- **Problem to work on**
Starting with the line that contains "This screenshot has height=608, width=1317." and going on through the last of the rows, substitute "sidebar" for "panel", keeping everything else the same, and leave the pictures out of your answer.

- **Rows for locating words and elements**

───

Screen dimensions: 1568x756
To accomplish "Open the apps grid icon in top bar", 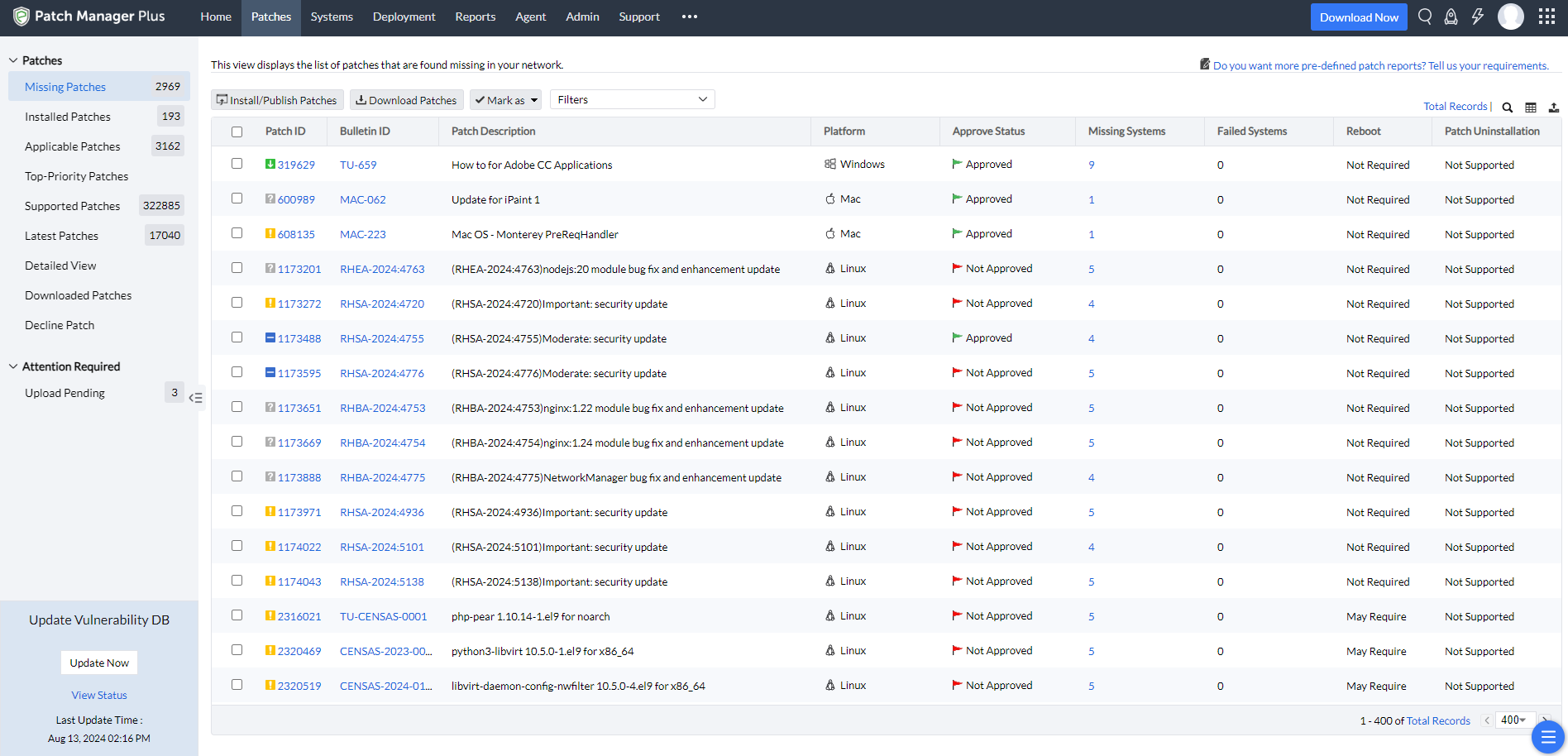I will (1547, 17).
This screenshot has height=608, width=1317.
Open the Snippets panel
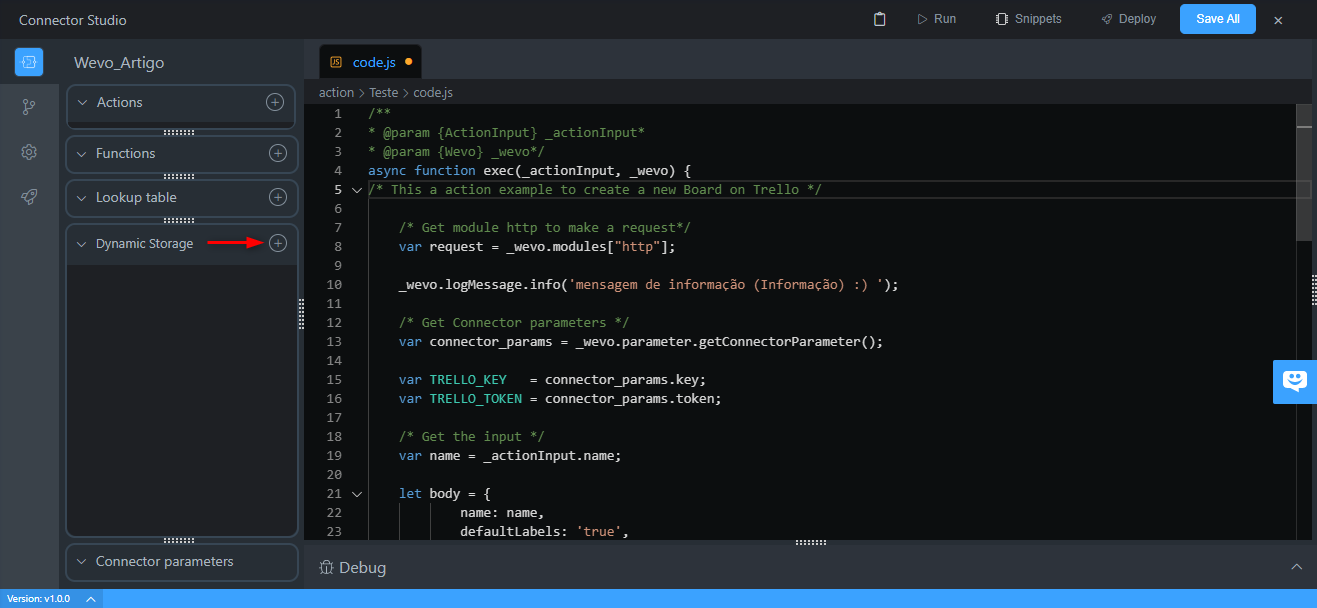(1028, 19)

───

- **Written response**
This screenshot has height=608, width=1317.
Open the Snippets sidebar
(1028, 19)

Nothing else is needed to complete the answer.